As for storing data in XML tags, that an unimportant implementation detail. It’s convenient for the kind of data I put there, and it makes the XML files more compact. Any tag could be replaced by a child element. The XML literature is full of debates of when to use tags vs. child elements. I cannot see any general agreement there.
Actually, I think it might be worthwhile to talk with a library to see if they would set up a data model repository. One could go there, find a model that’s really close to the one the person needs and just fork it. Should be fairly easy and very useful. Plus, if there ever were any uptake, it would set a standard of sorts…
In addition to considerations on the data format itself, please prepare the completed data sets for easy retrieval and verification by others. This means publishing cryptographic checksums (SHA-256 or stronger) and trusted timestamped (RFC 3161) digital signatures along with the data. This way, if others produce copies of the work for backup or mirroring purposes, they can still verify data integrity and authenticity.
That sounds like very reasonable suggestions. The measuring devices will be offline during the experiment. Can you recommend automated systems we should implement to make sure we meet such requirements?
I am not currently aware of readily made easy-to-use tools that would automate the whole process, although I might give it some time and create something soon for another project. Meanwhile, the usual command-line tools are not that difficult to use and the commands can be scripted with relative ease.
For example, Free TSA provides some instructions for how to create Time Stamp Requests:
https://freetsa.org/
This should be a best practice for all open data digital publishing imho, enabling trust for open mirroring. You don’t really need to sign them at the point of measurement. What matters is that others can reasonably verify the source an data integrity back to the point of publication.
Hmmm, from what I see there, I’d need to do this for every data file separately, that’s not really feasible as they are (and must remain, I think) simple text files. If both hash and TS are in a separate file, then the file could be easily replaced. Thus, I can currently not see a way to do this in at least a semi-automated fashion, but I’ll definitely see if I can implement some approximation at least. Very cool, thanks!
From the instructions that I linked above: “For multiple files, the general concept is that timestamping a single file that contains an aggregate list of fingerprints of other files, also proves that these other files must have existed before the aggregate file was created, provided that both the aggregate file and the referenced file are available during verification process.”

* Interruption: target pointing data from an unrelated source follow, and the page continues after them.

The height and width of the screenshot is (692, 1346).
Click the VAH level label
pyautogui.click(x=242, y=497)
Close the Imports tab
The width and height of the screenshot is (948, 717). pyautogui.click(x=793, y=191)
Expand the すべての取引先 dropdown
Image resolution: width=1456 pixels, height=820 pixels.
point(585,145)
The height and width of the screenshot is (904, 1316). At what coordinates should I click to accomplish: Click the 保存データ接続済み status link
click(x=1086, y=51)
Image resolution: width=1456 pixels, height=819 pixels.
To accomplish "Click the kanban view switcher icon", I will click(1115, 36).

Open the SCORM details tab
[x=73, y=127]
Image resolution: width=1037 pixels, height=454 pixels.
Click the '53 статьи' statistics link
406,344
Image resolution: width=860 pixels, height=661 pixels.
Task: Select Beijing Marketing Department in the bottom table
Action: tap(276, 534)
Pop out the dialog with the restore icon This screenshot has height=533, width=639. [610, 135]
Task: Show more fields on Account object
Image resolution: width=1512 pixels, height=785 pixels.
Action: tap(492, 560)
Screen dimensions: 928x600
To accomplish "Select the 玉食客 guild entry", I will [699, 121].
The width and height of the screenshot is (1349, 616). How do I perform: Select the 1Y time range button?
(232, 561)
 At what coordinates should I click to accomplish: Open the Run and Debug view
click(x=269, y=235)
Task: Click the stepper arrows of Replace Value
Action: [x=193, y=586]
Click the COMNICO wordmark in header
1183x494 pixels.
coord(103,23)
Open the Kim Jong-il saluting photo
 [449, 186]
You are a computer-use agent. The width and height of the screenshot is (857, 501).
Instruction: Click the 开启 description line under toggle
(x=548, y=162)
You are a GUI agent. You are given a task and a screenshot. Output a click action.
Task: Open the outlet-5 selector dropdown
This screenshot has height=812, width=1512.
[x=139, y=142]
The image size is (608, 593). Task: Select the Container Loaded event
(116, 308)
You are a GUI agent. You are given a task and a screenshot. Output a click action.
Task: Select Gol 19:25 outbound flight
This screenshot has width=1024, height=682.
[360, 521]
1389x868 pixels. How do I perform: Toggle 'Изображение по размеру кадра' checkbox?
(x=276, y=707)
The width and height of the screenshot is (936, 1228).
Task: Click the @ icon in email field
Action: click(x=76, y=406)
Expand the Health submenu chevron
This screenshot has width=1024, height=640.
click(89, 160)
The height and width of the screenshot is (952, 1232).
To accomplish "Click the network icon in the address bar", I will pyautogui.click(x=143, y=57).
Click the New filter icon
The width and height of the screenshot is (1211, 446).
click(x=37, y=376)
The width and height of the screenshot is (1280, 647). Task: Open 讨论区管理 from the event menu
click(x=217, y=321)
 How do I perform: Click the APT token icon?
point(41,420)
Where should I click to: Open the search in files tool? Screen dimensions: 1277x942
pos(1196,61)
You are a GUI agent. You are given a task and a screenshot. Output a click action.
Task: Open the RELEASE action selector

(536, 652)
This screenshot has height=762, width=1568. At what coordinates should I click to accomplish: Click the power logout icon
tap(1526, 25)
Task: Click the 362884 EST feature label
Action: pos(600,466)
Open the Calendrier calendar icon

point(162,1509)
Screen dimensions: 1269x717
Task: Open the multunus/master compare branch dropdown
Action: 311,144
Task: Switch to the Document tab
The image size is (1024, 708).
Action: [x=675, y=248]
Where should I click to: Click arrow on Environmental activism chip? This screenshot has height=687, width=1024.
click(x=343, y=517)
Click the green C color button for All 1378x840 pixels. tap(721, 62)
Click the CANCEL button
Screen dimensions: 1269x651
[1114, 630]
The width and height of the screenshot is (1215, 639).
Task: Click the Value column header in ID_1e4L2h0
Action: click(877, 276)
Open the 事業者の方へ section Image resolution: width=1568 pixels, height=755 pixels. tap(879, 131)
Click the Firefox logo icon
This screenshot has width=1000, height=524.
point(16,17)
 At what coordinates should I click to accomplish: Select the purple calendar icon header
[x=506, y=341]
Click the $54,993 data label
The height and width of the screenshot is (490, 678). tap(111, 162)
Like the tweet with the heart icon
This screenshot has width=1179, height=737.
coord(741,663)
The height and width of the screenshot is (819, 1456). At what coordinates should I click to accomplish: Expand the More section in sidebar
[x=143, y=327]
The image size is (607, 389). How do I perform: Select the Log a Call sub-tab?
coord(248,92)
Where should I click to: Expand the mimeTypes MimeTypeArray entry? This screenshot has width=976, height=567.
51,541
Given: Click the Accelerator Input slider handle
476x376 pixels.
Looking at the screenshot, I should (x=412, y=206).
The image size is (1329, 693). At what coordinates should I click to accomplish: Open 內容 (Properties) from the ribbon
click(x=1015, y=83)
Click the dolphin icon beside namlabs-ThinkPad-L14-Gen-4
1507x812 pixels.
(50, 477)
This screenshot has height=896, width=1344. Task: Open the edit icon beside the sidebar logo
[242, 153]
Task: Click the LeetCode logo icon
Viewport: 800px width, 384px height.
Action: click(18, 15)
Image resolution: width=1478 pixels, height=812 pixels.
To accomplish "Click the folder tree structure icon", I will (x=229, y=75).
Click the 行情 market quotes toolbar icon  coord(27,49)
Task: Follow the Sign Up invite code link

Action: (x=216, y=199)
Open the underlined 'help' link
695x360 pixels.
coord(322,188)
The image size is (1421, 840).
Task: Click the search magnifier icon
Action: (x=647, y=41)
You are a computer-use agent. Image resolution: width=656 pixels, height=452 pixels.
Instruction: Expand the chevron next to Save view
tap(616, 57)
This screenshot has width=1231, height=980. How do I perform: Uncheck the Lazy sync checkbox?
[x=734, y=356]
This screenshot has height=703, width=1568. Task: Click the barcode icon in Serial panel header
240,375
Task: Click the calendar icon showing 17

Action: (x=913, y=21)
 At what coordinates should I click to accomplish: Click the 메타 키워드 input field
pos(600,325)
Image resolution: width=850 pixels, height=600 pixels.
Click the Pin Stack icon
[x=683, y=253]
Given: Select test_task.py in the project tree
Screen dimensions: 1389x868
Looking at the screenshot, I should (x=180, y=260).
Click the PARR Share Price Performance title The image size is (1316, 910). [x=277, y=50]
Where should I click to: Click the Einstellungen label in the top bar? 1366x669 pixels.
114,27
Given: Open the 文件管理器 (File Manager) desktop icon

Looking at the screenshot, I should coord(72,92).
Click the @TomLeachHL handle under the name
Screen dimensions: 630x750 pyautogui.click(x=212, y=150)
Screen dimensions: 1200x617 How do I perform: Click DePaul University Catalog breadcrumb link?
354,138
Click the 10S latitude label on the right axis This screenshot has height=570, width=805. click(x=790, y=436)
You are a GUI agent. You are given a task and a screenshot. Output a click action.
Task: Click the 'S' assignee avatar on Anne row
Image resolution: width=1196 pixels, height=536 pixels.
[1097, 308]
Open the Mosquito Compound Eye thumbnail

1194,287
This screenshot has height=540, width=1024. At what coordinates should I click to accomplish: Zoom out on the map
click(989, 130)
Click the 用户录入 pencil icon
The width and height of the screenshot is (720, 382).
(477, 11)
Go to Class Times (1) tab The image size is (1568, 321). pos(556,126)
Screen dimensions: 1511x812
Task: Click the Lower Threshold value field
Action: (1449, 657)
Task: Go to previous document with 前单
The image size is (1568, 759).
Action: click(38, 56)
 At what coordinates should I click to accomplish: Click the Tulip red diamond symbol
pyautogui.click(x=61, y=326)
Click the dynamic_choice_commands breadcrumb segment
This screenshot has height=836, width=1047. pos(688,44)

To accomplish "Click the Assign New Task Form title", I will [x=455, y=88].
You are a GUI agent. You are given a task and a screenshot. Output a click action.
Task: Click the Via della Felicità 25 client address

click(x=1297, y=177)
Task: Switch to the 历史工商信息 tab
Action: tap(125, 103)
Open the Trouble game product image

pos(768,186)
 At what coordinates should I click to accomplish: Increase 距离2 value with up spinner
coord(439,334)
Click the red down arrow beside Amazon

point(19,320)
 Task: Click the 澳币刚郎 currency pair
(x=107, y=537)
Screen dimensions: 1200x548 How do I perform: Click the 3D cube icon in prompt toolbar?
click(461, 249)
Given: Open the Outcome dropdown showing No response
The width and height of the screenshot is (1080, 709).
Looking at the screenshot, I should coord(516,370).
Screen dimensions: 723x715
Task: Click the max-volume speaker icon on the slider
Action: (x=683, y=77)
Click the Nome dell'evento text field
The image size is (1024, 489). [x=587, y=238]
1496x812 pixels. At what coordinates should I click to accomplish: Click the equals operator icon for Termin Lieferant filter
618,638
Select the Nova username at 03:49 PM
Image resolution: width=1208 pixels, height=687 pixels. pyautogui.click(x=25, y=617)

You can use a single command like:
sha256sum *.xml > checksums.sha256.txt
This creates a single file that contains checksums of all the files in the current directory. Then you only need to timestamp that single file and it serves to authenticate all your data.
I wonder if anyone has explored the possibility of using Git for providing a checksum and time stamp for data. You would keep all data in a Git repository, and do a commit when new data gets added, possibly automatically in a script.
Git actually does very sophisticated data management in its repositories, based on the principle of content-addressed storage. I am sure there are lots of good uses for this that are unrelated to version control.
Peter Colberg uses git to manage the *metadata* of his datafiles. He made a seminar on it a few years ago. The seminar slides are here https://wiki.scinet.utoronto.ca/wiki/images/5/55/Snug-git-annex.pdf and mention git-annex as molecular simulation files are a bit large for typical git usage. The idea remains I guess.
Peter Colbeg has seminar slides about this, using git-annex for large binary files (molecular simulations). https://wiki.scinet.utoronto.ca/wiki/images/5/55/Snug-git-annex.pdf
The idea is similar to what Konrad suggests, if I understand correctly.